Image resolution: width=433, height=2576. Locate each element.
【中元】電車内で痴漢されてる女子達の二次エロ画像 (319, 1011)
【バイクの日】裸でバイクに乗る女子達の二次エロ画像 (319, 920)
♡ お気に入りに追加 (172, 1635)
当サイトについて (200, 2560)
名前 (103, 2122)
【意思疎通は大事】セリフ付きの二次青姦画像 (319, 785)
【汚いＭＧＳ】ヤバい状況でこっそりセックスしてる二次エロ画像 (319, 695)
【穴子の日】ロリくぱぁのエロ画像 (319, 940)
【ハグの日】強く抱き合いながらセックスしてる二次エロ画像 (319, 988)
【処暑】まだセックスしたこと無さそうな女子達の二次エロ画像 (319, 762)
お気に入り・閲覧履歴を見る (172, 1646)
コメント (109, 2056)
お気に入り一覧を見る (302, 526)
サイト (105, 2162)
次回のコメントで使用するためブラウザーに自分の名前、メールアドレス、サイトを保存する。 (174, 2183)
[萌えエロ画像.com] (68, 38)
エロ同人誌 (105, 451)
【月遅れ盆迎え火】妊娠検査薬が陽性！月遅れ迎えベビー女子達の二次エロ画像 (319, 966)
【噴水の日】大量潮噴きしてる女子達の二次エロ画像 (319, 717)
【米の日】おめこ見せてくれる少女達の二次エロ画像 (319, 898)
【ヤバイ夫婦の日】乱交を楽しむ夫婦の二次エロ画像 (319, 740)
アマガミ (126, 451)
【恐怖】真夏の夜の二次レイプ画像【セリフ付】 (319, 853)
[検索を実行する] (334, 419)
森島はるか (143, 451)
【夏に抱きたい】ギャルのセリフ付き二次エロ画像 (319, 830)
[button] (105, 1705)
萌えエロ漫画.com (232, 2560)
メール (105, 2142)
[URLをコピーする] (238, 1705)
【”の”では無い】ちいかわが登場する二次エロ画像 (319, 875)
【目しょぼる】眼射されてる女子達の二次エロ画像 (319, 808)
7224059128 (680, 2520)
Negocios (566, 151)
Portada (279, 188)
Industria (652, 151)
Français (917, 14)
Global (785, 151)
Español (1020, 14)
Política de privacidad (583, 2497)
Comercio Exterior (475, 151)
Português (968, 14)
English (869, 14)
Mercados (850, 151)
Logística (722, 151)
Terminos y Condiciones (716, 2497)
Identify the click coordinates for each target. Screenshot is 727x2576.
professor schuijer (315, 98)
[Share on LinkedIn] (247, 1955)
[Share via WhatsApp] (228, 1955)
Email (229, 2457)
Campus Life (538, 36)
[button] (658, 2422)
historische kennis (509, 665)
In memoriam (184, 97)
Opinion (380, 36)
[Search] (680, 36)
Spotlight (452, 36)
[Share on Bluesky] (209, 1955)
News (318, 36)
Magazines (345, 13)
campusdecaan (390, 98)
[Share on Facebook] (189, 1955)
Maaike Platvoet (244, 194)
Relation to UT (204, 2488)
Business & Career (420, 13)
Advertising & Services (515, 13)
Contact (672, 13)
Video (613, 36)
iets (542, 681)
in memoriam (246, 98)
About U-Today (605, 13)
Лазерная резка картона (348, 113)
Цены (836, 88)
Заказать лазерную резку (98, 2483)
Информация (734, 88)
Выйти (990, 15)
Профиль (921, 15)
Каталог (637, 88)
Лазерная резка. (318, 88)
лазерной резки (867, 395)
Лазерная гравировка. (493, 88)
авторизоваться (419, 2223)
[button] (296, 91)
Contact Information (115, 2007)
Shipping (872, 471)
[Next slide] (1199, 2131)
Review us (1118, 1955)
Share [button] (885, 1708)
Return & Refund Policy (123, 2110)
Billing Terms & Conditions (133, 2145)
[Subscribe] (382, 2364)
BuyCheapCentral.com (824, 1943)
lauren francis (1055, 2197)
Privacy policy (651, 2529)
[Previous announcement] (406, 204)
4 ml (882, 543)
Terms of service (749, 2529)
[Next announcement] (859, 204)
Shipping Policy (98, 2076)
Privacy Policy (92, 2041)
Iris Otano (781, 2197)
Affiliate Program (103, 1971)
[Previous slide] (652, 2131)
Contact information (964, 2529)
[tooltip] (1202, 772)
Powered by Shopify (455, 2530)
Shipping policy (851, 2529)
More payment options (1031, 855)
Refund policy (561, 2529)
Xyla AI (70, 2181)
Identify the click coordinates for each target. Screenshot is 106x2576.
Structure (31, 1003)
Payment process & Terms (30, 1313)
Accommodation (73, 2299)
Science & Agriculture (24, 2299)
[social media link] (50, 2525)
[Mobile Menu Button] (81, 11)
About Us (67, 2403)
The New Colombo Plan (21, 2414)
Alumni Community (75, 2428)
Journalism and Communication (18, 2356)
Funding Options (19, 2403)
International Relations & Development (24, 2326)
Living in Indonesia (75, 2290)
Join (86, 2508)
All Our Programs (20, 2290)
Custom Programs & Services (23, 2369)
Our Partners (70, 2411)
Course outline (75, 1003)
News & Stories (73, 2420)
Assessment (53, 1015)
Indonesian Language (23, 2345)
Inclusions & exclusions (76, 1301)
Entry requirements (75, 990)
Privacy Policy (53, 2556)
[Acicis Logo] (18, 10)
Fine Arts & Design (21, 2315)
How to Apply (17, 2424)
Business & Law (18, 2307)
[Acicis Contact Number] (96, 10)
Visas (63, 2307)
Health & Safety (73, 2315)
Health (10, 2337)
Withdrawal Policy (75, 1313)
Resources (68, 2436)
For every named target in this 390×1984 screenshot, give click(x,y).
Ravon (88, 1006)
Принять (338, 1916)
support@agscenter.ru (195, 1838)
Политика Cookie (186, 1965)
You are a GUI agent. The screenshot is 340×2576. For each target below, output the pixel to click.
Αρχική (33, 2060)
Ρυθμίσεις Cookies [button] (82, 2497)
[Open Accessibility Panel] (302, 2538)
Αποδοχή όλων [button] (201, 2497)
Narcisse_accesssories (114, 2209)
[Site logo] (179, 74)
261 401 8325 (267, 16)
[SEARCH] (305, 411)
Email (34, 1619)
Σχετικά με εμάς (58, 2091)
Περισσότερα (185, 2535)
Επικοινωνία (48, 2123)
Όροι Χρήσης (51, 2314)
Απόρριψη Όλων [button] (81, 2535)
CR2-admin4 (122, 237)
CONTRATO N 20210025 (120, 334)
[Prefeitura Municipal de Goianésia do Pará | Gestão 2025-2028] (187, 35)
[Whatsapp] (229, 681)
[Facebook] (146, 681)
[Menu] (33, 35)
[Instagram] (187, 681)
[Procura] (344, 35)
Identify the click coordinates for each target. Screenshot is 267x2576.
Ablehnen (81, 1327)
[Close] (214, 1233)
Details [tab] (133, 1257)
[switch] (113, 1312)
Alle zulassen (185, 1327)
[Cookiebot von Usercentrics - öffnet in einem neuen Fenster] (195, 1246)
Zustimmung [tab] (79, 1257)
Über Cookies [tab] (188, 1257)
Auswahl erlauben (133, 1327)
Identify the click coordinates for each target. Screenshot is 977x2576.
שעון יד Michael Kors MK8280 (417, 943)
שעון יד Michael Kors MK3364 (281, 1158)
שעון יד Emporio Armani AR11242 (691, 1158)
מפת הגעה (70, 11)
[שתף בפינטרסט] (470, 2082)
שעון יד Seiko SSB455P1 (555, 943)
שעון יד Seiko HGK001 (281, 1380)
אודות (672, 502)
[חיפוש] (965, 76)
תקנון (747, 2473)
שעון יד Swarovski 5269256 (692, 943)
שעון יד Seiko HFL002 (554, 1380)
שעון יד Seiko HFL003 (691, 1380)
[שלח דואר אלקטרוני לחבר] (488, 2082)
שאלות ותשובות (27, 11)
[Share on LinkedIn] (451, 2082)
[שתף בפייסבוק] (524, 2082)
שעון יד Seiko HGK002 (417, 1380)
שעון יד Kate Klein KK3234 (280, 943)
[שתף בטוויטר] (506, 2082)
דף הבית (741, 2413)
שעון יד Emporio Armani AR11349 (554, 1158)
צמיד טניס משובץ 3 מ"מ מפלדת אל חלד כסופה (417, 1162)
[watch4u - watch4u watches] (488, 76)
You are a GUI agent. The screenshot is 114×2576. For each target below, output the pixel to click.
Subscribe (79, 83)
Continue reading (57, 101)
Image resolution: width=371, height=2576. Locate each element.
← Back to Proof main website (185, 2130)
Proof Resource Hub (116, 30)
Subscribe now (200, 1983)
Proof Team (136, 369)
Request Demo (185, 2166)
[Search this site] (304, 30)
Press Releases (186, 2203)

- _Task prompt_:
Look through the entries above and quote exactly the lines from the line with "[Next slide] (1199, 2131)" to the line with "[Next announcement] (859, 204)", counting both of those lines.

- _Exercise solution_:
[Next slide] (1199, 2131)
Review us (1118, 1955)
Share [button] (885, 1708)
Return & Refund Policy (123, 2110)
Billing Terms & Conditions (133, 2145)
[Subscribe] (382, 2364)
BuyCheapCentral.com (824, 1943)
lauren francis (1055, 2197)
Privacy policy (651, 2529)
[Previous announcement] (406, 204)
4 ml (882, 543)
Terms of service (749, 2529)
[Next announcement] (859, 204)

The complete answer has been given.